In 1918 we imported 2,800,000 tons of wheat, and last year the importation reached the alarming figure of 5,500,000 tons. I feel sure that, with the depression in agriculture, a Bill such as I seek to introduce would be of some use. The Bill has for its object the securing of a definite proportion of the milling market for wheat in the country, and' if the Bill be passed the farmer will have a basis of support which he has not now. The farm labourer will also have greater security of employment and more regular employment than he has to-day, because the farmers will have this market upon which to fall back. I am satisfied that in no way could the Bill increase the price of flour. Years ago the flour mills of the country were situated in and around the country districts where the corn was grown. In modern times the tendency has been to move the mills to the ports, and the difficulties of transportation have driven the British farmer further and further out of the milling market. My Bill, which entails no subsidy by the State, will not increase the price of flour, hut will give greater security to the farmer and farm worker, and I hope the House will favourably consider the Measure.

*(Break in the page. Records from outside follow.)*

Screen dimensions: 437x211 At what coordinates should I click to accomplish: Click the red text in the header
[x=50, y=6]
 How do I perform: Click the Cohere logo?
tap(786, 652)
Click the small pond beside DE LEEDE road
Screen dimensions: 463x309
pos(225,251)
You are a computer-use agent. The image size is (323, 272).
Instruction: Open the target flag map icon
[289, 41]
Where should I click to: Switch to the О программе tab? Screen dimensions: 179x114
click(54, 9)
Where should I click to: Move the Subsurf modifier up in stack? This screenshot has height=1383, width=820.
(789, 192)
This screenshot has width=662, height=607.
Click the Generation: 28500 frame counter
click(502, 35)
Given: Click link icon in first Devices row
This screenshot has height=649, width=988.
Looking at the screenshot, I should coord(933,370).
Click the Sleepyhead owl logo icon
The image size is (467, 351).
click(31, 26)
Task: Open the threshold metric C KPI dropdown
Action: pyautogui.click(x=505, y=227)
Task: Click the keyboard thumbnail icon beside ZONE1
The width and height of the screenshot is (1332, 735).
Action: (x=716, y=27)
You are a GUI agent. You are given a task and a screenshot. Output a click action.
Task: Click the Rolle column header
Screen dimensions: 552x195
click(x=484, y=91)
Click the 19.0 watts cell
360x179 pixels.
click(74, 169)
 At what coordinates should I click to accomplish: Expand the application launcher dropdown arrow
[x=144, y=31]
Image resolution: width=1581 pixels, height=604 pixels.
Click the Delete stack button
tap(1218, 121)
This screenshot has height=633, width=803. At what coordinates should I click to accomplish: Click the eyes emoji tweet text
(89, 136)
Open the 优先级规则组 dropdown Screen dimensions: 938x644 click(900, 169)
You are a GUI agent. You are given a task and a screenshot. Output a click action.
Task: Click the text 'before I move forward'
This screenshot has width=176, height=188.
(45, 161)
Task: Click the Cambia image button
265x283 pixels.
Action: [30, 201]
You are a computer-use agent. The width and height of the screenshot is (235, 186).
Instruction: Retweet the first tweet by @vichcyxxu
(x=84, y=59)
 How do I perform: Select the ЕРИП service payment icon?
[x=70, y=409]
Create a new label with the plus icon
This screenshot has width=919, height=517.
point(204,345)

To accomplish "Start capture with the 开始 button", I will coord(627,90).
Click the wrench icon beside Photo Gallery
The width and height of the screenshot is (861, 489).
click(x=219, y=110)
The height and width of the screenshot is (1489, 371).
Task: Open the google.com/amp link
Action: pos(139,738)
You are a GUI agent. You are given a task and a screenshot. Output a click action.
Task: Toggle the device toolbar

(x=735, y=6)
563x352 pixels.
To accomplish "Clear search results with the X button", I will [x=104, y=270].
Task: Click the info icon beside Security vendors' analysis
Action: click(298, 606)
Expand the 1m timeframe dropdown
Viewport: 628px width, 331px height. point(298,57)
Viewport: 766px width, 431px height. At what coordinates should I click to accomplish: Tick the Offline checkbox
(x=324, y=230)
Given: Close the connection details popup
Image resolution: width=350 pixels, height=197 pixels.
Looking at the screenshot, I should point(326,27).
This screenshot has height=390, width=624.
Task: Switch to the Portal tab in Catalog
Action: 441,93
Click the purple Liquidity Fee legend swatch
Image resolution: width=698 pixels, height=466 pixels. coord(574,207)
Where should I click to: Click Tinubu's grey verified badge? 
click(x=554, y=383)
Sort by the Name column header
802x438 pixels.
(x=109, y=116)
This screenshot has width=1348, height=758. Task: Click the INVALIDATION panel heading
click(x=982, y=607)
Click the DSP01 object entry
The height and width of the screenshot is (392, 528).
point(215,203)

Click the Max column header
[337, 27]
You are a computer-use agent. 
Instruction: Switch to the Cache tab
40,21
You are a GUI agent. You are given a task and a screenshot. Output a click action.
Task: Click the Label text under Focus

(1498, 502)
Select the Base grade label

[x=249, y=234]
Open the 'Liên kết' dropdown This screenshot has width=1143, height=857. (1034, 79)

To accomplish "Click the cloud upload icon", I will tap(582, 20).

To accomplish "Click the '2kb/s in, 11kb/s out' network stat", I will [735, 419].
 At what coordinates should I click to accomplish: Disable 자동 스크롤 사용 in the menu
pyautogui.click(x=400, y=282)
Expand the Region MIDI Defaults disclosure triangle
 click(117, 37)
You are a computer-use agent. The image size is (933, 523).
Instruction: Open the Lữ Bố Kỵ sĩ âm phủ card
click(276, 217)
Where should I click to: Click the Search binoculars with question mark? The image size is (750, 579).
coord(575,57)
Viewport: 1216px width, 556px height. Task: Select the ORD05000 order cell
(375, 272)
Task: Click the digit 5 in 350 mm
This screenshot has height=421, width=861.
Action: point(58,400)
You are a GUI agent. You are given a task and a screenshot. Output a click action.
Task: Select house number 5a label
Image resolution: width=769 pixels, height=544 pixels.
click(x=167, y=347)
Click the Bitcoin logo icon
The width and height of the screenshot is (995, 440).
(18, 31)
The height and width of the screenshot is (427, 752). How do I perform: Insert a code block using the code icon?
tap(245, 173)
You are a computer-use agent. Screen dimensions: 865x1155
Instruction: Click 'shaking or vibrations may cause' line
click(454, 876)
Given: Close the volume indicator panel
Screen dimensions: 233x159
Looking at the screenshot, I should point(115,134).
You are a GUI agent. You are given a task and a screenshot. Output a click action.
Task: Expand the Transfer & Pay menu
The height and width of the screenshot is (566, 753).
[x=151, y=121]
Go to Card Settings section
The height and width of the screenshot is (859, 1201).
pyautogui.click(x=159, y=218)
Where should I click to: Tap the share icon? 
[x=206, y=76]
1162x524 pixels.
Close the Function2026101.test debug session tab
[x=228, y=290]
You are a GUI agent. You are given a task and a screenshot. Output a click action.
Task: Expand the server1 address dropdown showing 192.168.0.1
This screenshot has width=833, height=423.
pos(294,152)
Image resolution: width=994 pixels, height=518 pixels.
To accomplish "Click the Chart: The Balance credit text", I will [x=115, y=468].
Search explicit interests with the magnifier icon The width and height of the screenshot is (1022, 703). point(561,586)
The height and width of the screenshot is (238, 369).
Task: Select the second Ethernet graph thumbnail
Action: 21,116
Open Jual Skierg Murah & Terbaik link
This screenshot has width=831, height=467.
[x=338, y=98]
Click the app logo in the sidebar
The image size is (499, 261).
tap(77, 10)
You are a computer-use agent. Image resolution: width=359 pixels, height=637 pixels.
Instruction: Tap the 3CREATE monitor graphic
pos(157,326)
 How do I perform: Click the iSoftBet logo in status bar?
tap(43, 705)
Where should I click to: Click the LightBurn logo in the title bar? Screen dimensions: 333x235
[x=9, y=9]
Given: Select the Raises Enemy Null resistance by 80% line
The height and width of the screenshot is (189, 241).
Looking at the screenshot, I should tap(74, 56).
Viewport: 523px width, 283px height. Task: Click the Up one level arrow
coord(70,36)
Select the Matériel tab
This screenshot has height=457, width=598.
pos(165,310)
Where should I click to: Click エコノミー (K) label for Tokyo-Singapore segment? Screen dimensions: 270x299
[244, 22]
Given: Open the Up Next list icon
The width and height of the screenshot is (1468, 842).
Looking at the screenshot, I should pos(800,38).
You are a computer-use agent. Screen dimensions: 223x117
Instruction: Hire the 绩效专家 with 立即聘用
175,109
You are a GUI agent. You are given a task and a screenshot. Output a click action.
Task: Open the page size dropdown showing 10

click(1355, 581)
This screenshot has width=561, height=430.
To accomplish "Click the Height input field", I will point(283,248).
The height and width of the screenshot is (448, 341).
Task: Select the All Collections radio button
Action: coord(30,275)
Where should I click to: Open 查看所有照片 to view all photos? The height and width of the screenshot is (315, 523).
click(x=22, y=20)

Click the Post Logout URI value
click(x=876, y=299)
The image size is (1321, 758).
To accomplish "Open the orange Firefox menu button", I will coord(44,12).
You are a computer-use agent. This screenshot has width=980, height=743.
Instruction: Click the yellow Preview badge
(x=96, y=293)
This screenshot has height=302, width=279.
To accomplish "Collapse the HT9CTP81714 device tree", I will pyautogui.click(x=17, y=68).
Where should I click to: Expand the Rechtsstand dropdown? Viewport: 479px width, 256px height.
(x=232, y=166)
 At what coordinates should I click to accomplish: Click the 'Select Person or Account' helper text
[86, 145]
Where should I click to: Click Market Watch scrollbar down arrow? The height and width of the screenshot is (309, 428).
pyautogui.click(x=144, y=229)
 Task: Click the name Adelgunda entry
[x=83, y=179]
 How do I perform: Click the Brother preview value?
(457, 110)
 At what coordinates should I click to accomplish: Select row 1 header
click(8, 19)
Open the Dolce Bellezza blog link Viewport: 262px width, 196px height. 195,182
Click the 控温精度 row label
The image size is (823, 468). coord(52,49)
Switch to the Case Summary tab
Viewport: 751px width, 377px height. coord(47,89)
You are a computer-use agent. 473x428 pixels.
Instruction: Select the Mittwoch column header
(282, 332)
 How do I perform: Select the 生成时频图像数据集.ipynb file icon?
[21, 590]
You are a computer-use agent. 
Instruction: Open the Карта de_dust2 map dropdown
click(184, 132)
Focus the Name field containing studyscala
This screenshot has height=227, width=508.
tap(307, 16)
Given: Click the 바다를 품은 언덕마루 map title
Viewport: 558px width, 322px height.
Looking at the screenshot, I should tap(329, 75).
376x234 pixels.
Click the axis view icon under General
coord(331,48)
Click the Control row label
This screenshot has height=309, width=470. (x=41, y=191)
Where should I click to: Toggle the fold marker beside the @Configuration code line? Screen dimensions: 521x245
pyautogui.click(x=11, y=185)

Lieut.-Commander KENWORTHY

The hon. and gallant Gentleman has just spoken very vigorously and tersely for the agricultural labourers. I find it necessary to speak on behalf of the flour-millers, and the labourers working in the flour-mills, of whom there are a great many in my constituency. This Measure would injure flour-milling in this country. It is true that the Government are not asked for a subsidy, but the millers would have to subsidise the farmers if this Measure went through. If you insist on the millers taking a certain proportion of English wheat, and if you do not regulate the price—and I am certain that the hon. and gallant Gentleman does not propose to do that—then the millers can be charged just what the farmers choose to "soak" them for. The result of that would be that more flour will come into this country in sacks and there will be less milling in the ports and cities. A further result will be that the price of offals will go up and thus you will hit the farmer also. By a Measure of this kind you make things no better in the long run for the agricultural community. These pettifogging proposals, dealing piecemeal with one trade at the expense of another, without tackling the great basic difficulties of agriculture, will never do any good to farming in this country.

The hon. and gallant Gentleman talks about the million acres of land which have gone out of cultivation. That is only too true, and there are 100,000 agricultural labourers out of work in consequence. I have again and again begged and implored the Conservative Government to do something in the matter but they will do nothing. It is absurd to bring in these pin-pricking Measures to try to cure a great evil of this kind. It is like putting a plaster on a cancer. The flour-milling industry is going through a very hard time, and there is a great deal of unemployment in that industry. From the narrow point of view of the wheat farmer, there may be something to be said for this Bill, but we have to look at the matter from the point of view of the community as a whole, and I hope the House will not give a First Reading to this Measure. I make a final appeal. I see the Secretary of State for War in his place. The Government themselves do not use English wheat for the forces. They do not use English wheat for the prisons and workhouses and other Government institutions. They could do a little to help the farmer by using British wheat, but they will not do it. If the hon. and gallant Gentleman would address himself to that side of the question, and try to ginger up his own Front Bench Members, he would do a great deal more good than by taking up the time of the House with Measures of this kind.

Question put, and agreed to.

Bill ordered to be brought in by Major Braithwaite, Colonel Sir Arthur Holbrook, Lieut.-Colonel Ruggles-Brise, Mr. Dixey, Mrs. Philipson, and Mr. Forrest.